Rell and some Republican legislators argue that public financing will burden taxpayers; but states such as Arizona and Maine have paved the way for “clean elections,” showing the rest of the country they are feasible and growing. In 2004, nearly 80 percent of Maine’s legislative candidates rejected private money. Meanwhile, Arizona’s road to its 2002 voluntary public financing of election campaigns was paved with circumstances familiar to Connecticut. Since 1988, one Arizona governor has been impeached and one has resigned in disgrace.
Our state should, like Arizona, use its recent corruption scandals as a springboard for real change, not just proposals that embroider the margin of the problem. How can the opponents of genuine reform say that giving taxpayers something they want – a voice in the democratic process – is a burden when our state spent $6 million on the impeachment investigation leading to Gov. Rowland’s resignation?
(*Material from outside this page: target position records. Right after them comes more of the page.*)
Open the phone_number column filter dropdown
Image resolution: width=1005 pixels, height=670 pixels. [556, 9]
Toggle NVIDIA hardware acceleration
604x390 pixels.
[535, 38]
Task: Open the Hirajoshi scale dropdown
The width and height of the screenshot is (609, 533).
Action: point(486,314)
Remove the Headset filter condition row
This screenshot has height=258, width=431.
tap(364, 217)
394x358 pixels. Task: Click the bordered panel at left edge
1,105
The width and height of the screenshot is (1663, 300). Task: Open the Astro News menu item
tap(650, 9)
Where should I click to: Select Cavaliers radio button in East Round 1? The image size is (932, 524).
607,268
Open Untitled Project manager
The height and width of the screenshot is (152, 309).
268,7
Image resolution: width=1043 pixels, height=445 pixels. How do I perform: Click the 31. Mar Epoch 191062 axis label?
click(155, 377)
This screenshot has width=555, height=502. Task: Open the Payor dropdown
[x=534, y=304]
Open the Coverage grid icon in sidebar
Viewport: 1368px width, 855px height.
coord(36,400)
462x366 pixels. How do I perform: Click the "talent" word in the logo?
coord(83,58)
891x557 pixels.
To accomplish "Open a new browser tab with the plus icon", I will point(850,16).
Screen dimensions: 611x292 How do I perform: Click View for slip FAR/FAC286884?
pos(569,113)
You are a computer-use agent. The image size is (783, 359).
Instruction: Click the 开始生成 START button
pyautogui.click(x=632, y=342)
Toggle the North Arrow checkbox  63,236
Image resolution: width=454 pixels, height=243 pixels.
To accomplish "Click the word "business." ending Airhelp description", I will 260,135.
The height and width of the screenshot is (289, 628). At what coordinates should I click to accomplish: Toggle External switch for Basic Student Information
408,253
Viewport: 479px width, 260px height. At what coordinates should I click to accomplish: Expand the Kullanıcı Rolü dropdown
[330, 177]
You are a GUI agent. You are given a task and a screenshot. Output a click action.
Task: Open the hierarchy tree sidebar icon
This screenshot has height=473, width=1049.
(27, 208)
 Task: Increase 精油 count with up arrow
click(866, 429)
One local option is voluntary partial public financing of municipal elections. We hope the General Assembly supports municipal public financing of elections as a good first step.
“Fairness over favoritism” only cracks open the door to campaign finance and ethics reforms our state desperately needs. Broad reform will be achieved when the public becomes confident in our election process and in our elected officials, and this will only happen when the public’s voice can be heard – through the public financing of campaigns.
Martin M. Looney (D-New Haven) is the state Senate Majority Leader. John DeStefano Jr. is the mayor of New Haven and a candidate for governor in 2006. The two ran against each other for the Democratic nomination for mayor of new Haven in 2001.